Now, take that attention to detail and expand it to include most Hughes' body of work. Then, maybe just then, we can all start to fully appreciate the significance of his passing.

When I started thinking about Movie Week, I was always going to include something from Ferris Bueller's Day Off. It was a given, an absolute, like the firmness of the earth. Choosing the song itself, however, was a bit more difficult.

The first obvious choice was "Oh Yeah" by Yello. Sure, it works perfectly, magnificently in that famous Ferrari scene. But, upon listening to the song on it's own, it just falls flat. It's cool in the movie, sure, but on it's own?  Not so much.

Ok, yes, even more obvious that "Oh Yeah" was "Danke Schoen" by Wayne Newton, or "Twist and Shout" by The Beatles. But those were really, painfully too obvious.  Besides, Danke Schoen suffers the same shortcomings as "Oh Yeah", cool in the movie, not so much on it's own.

Next was March Of The Swivelheads by The English Beat. It's the chase scene near the end with Ferris on the run to beat his mom and sister home.  Good choice. Very good actually.  Close.  Very close.  But just. not. there.

I toyed around with using "Love Missile F1-11" by Sigue Sigue Sputnik, just for the novelty value, but then I realized this is Cool Song Of The Day, not Novelty Song Of The Day.

Which finally led me to my proper CSOTD selection: Dream Academy's instrumental version of The Smiths "Please Please Please Let Me Get What I Want."  Dream Academy had two songs in the movie, the other being "The Edge Of Forever", though I can't really remember where what was in the movie.

This song, however, is from the Art Institute Of Chicago scene, one of my favourite scenes in the movie.

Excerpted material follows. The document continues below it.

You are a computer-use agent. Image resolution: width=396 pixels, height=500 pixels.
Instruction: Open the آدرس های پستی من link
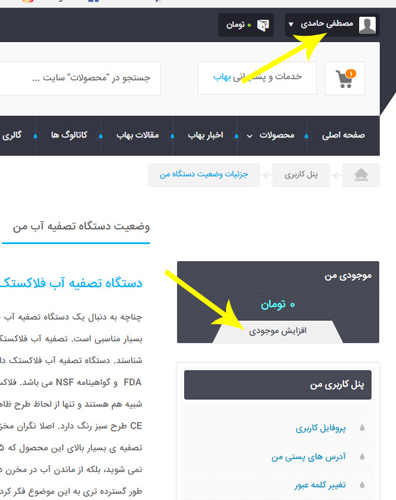pyautogui.click(x=309, y=457)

As those crazy kids go on their exploration of Chicago, smack dab in the middle of the mayhem, slapstick, angst and adventure there is this pause, this wonderfully touching scene where the trio roam around AIC looking at art.

And, man, what art!   I doubt paintings or sculptures were ever better presented in a better light than in Ferris Bueller's Day Off.  Fact.  Whether just standing in quiet meditation or getting caught up in a school trips daisy chain, this scene endures as a powerful advertisement for the joys of going to a museum.

Which all cumulates in Ferris and Sloane kissing in front of  Mark Chagall's "America Windows", an impossibly romantic backdrop to their moment of intimacy.  Running parallel, however, is Cameron's obsessive gaze into "Sunday Afternoon on La Grande Jatte" by Georges Seurat, to the point where he almost seems swallowed up into the canvas.

Being engulfed with art.  A perfect ending.

And thus ends MOVIE WEEK on CSOTD.    I hope you had as much fun as I did.